++++ SUPPLIED MATERIAL ++++
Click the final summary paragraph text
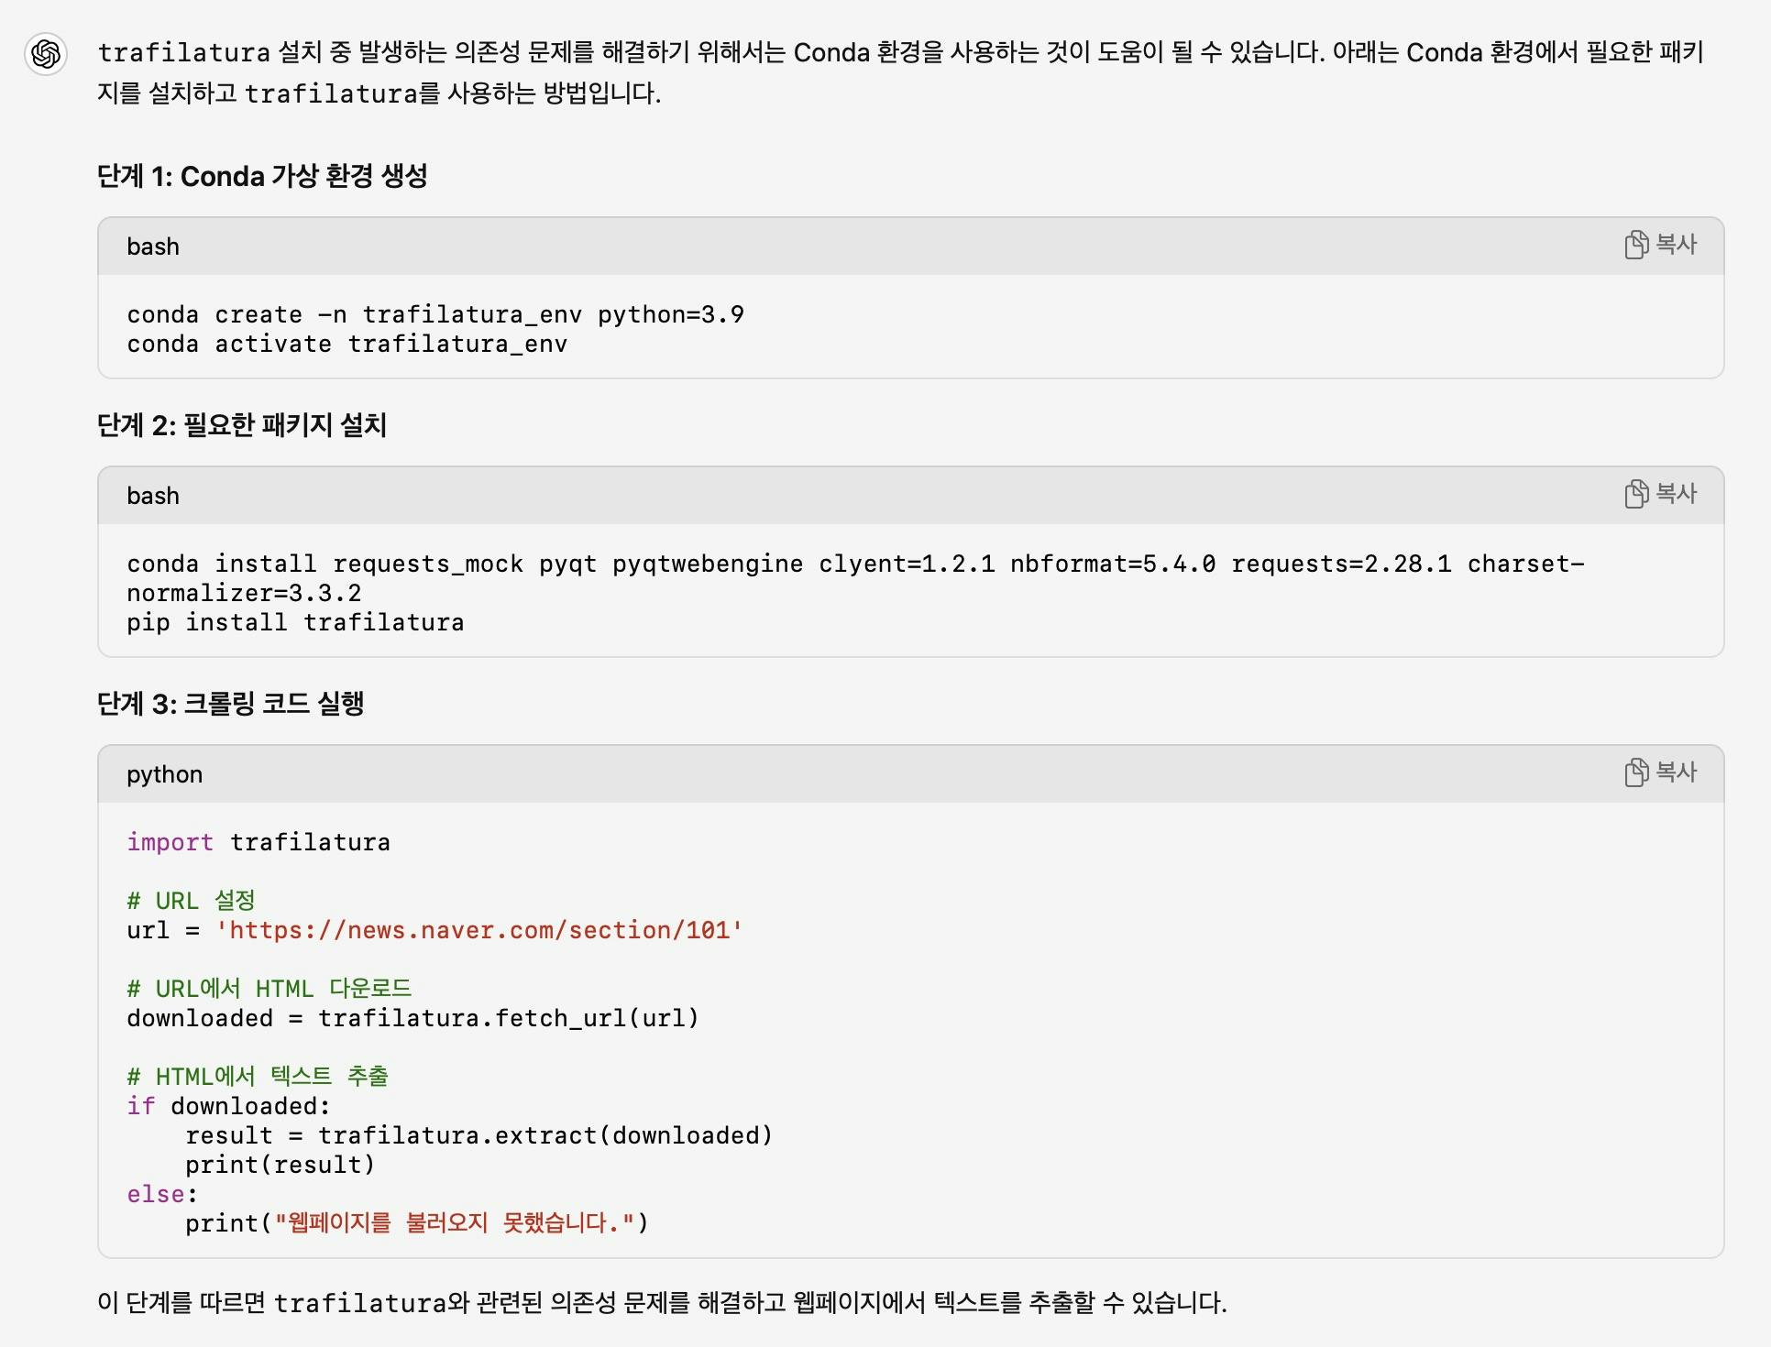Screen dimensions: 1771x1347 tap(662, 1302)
++++
++++ SUPPLIED MATERIAL ++++
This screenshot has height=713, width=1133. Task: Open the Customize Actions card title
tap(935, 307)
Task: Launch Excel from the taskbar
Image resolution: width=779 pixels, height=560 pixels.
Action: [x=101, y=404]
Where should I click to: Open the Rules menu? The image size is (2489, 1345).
++++
WHAT TO WORK ON – With the line holding "Image resolution: width=779" as the first and the line holding "Where should I" as the last, please transcribe exactly the lines of the material above in that range and nothing else.

EXPECTED ANSWER –
Image resolution: width=779 pixels, height=560 pixels.
Action: [x=101, y=404]
Where should I click to: Open the Rules menu? The image size is (2489, 1345).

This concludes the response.